→ **READING PASSAGE**

“A Nation Under Our Feet” – Questions for Discussion

I thought I would try something new and create questions that cater to some of the specific interests of the class (or more accurately, what I perceive some of your interests to be, and please forgive me if I am wrong). While I address specific people with some of the questions, I intend to start a discussion that we can all join based on our previous conversations and readings, and not limit this to the individuals named. And you of course have the right to reject these invitations 🙂

1. Hahn’s study more or less obliterates the traditional temporal boundaries of periodization for American historiography, using a nuanced and sustained argument to plow through the Antebellum era, the Civil War, Reconstruction, Jim Crow, and the Great Migration. In your view, what were the strengths and limitations of this approach?

2. A central argument of the book is “that African-Americans in the rural South contributed to the making of a new political nation while they made themselves into a new people – a veritable nation as many of them came to understand it” (Hahn 9). Did “African-Americans in the rural South” constitute a nation? Why or why not? If so, how was this nation constructed?

3. Do you find Hahn’s take on the Civil War and Reconstruction as “a massive social and political revolution” and “the largest slave rebellion in modern history” (7) convincing? Why or why not?

Cara: Considering your course this semester on comparative revolutions with Prof. Caldwell, would you consider the Civil War and Reconstruction a “massive social and political revolution” after reading Hahn’s book? Does your class utilize any particular definition of what qualifies as a “revolution”?

→ **REQUIRED ACTIONS**
a - Translate this sentence from the discussion handout into Spanish: "In your view, what were the strengths and limitations of this approach?"
b - Update the part of the discussion handout between "2. A central" and "this nation constructed?", inclusive, changing every "rural South" to "Deep South".
Rely only on the discussion handout above.

→ **INFORMATION SUPPLIED**

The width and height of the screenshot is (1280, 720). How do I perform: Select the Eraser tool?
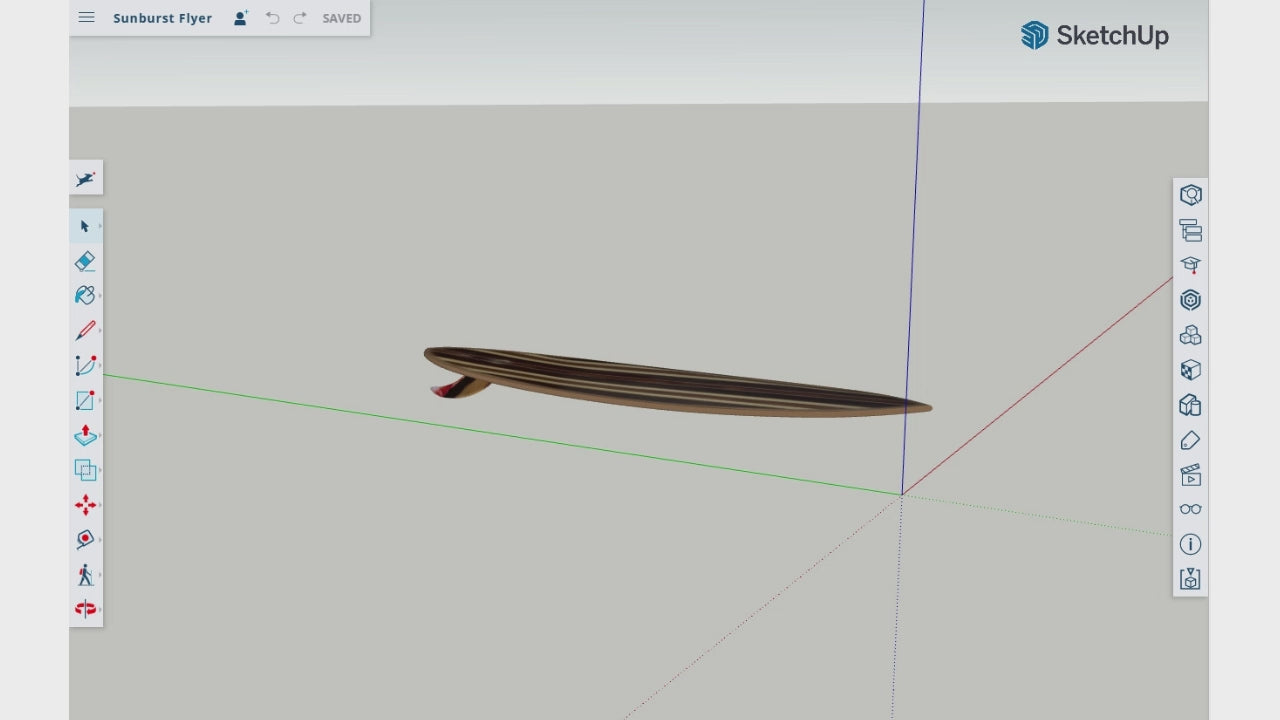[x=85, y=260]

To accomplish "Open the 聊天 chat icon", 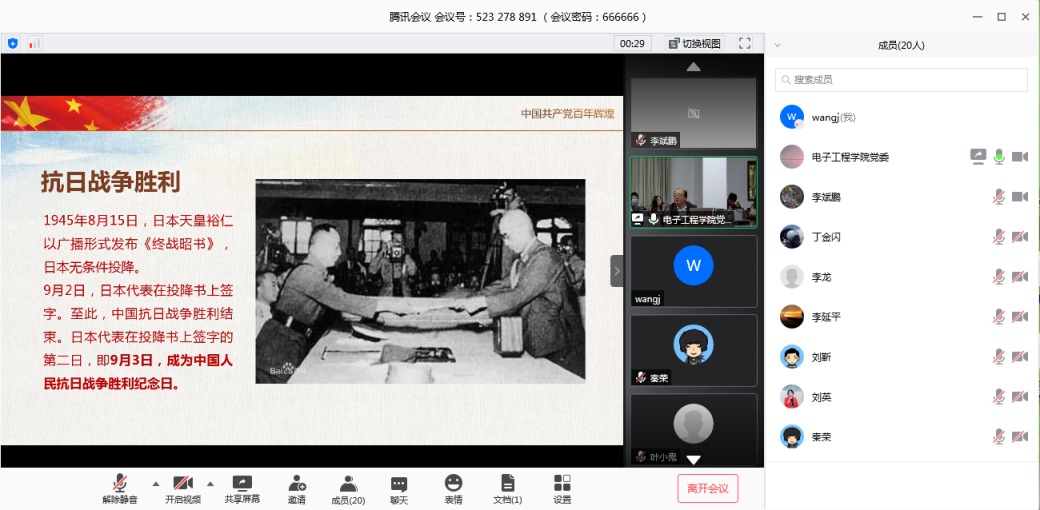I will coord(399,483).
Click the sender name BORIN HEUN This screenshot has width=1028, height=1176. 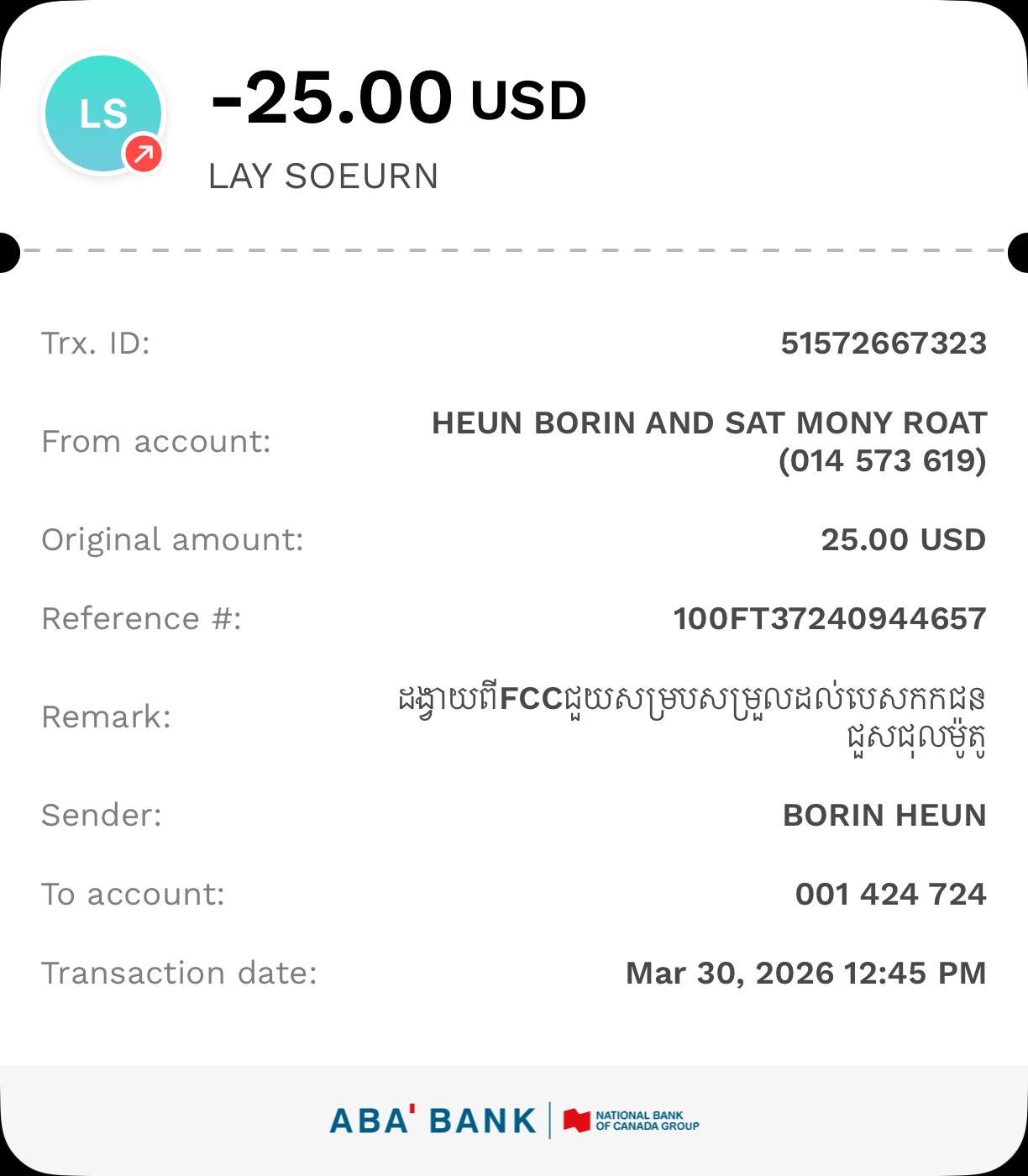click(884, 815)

* * *

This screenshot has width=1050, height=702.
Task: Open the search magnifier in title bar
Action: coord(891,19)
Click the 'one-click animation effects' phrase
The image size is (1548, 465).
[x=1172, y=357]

→ **ANSWERS PER TASK**
a - En su opinión, ¿cuáles fueron las fortalezas y las limitaciones de este enfoque?

b -
2. A central argument of the book is “that African-Americans in the Deep South contributed to the making of a new political nation while they made themselves into a new people – a veritable nation as many of them came to understand it” (Hahn 9). Did “African-Americans in the Deep South” constitute a nation? Why or why not? If so, how was this nation constructed?